* _EXERCISE DIRECTIONS_: The answer is a number and only a number: how many lines of the data include the string "text"?

[Pixel coordinate grounding data]

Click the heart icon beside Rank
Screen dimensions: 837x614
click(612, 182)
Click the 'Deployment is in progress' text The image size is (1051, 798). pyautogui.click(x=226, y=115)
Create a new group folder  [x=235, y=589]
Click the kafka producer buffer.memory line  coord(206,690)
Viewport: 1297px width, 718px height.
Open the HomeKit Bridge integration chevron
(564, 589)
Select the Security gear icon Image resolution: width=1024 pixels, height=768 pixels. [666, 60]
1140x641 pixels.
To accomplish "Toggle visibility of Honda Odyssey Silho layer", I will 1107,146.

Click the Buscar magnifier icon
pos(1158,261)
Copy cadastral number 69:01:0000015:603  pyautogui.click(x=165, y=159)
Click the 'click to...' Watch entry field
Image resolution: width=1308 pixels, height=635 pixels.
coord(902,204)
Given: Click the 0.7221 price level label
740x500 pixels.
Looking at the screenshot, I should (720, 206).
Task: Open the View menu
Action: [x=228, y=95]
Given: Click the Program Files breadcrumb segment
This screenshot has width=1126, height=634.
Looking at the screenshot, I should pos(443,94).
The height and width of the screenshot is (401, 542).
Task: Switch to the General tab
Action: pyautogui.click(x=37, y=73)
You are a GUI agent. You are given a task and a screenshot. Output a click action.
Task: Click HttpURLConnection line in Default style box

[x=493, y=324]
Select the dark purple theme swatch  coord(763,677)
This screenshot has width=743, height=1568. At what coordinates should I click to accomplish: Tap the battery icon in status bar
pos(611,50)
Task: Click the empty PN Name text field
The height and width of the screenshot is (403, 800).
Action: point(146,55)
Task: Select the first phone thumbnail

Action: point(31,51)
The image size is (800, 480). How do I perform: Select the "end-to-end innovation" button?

* _EXERCISE RESPONSE_: 2